#### Exercise brief:
Every line from the one containing "Viewport: 1098px width, 618px" to the end of the records below must be copied exactly, and no pictures may be included.

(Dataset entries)
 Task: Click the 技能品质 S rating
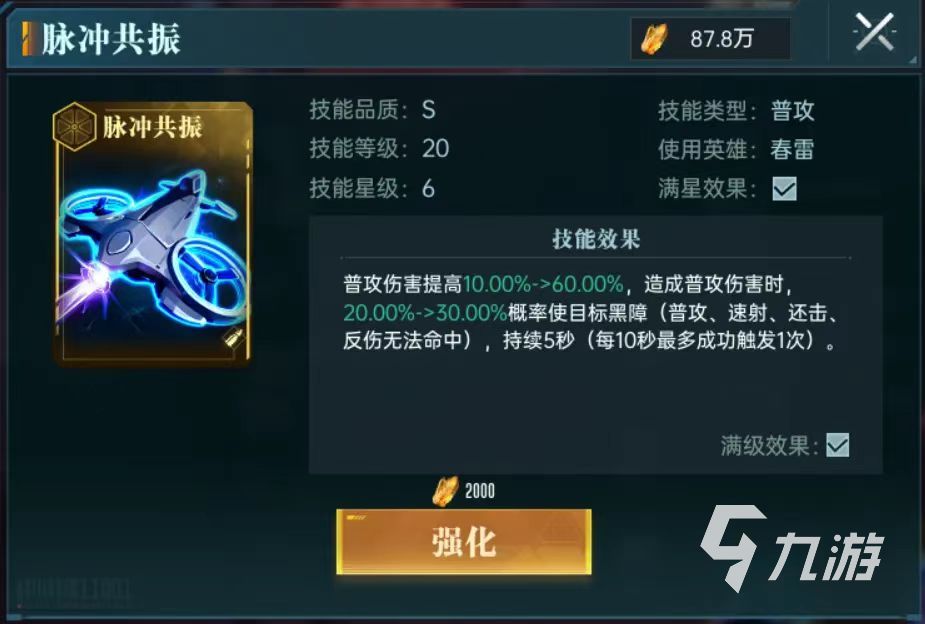pyautogui.click(x=429, y=110)
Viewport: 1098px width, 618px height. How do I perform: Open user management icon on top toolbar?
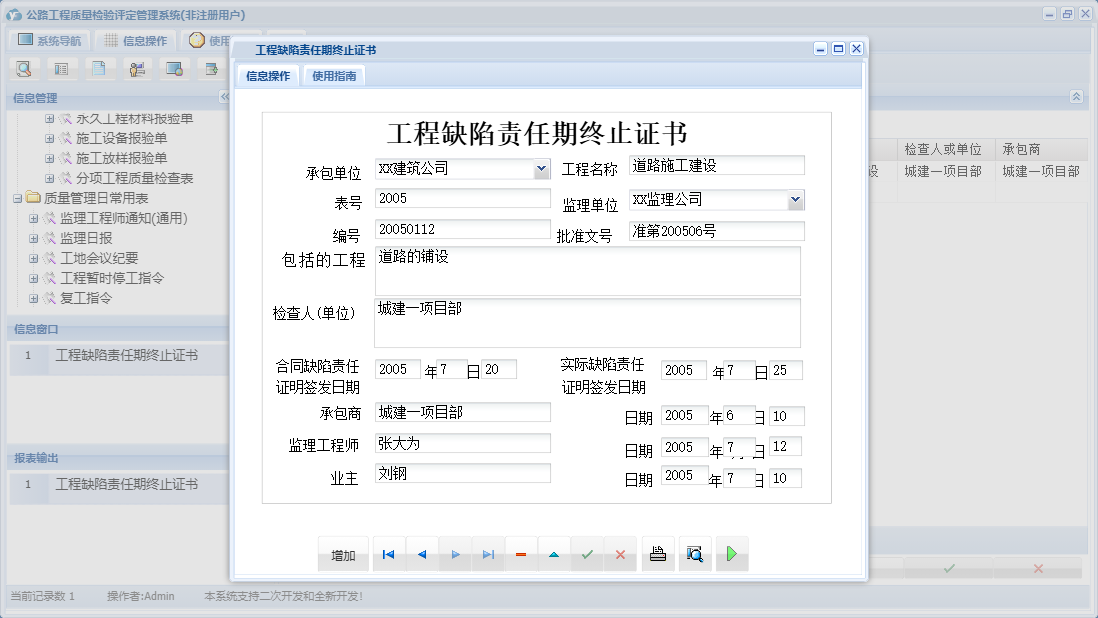[x=137, y=68]
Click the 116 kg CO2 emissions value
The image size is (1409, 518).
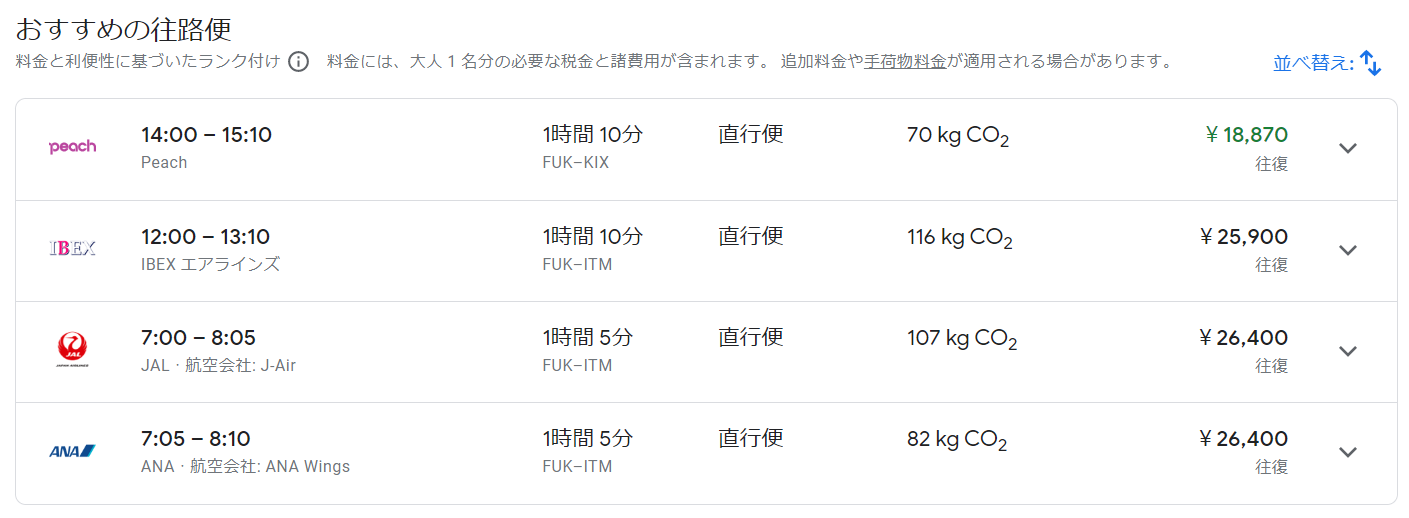[x=959, y=238]
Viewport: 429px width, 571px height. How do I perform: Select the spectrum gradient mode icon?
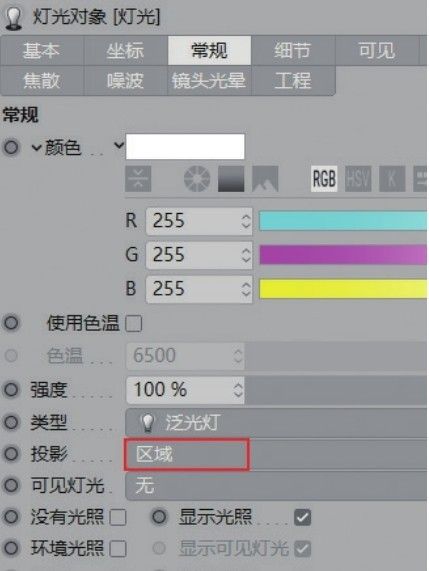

#### Answer box:
Viewport: 1098px width, 618px height. How do I perform: Open user management icon on top toolbar?
[x=137, y=68]
Click the 116 kg CO2 emissions value
The image size is (1409, 518).
[x=959, y=238]
Viewport: 429px width, 571px height. How do I perform: Select the spectrum gradient mode icon?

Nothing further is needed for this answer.